Mais de là à faire de la France un état fascistoïde –je n’ose imaginer les réactions si nous étions encore sous l’ère sarkozyste…-, de là à stigmatiser notre pays depuis les coulisses de Bruxelles ou dans l’intra-muros des FDG et autres extrêmes, et à prétendre que Leonarda serait la nouvelle Anne Franck, boutée hors de sa cachette et livrée aux hordes nazies sans scrupules de la police de Valls,  il y a un pas que je me refuse à franchir.

Il suffit d’ailleurs de lire des extraits de ce compte Twitter ouvert par l’adolescente-j’ose espérer que c’est un fake, tant il regorge d’agressivité envers notre pays…- pour se rendre compte que nous sommes loin du Journal d’Anne…

Ne faites pas de cette jeune fille une icône. Cessez de l’instrumentaliser en l’obligeant à témoigner si gauchement devant les caméras du monde entier.

Personne n’a tiré une balle dans la tête de Leonarda, et personne ne lui interdit d’aller à l’école…Ailleurs.
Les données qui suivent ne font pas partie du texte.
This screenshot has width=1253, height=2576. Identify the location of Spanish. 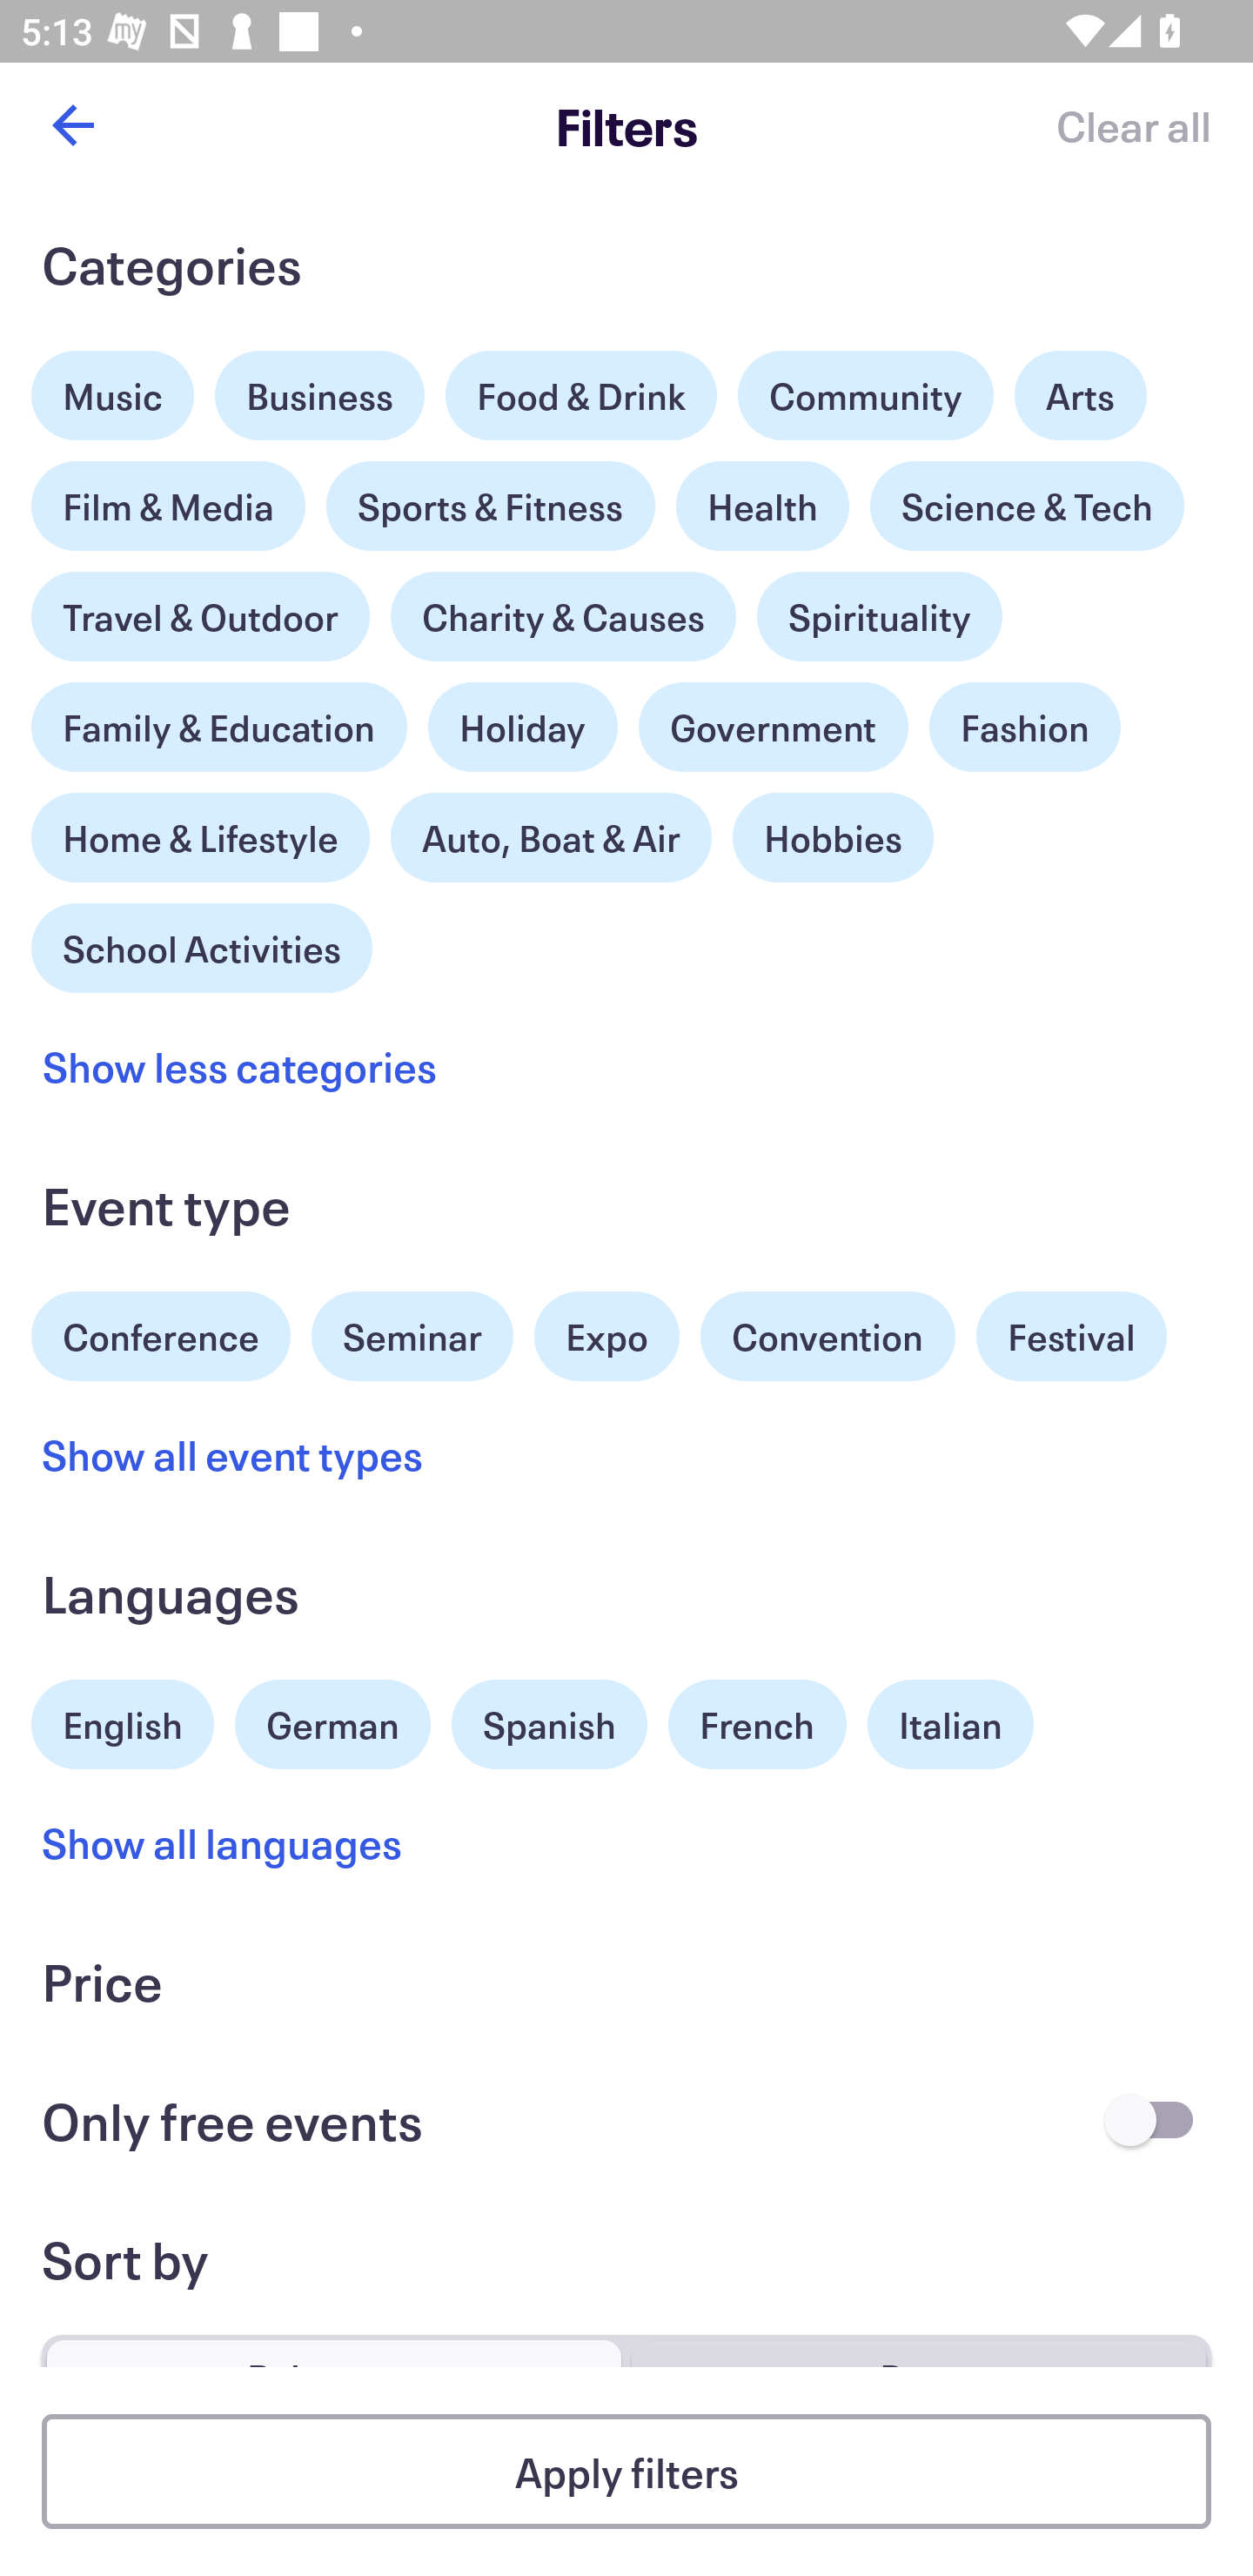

Par contre, il y a presque deux ans, un homme a tiré une balle dans la tête d’une enfant de ma Ville Rose. Elle se nommait Myriam.

Et les lycéens, là, ne sont PAS descendus dans la rue.

Je mélange tout ? Sans doute. Parce que je suis lucide. Parce que je suis enseignante, et que je défends depuis près de trente ans le droit à l’éducation, et le Devoir de Mémoire.

Anne, Malala, Myriam, voilà le nom de MES icônes.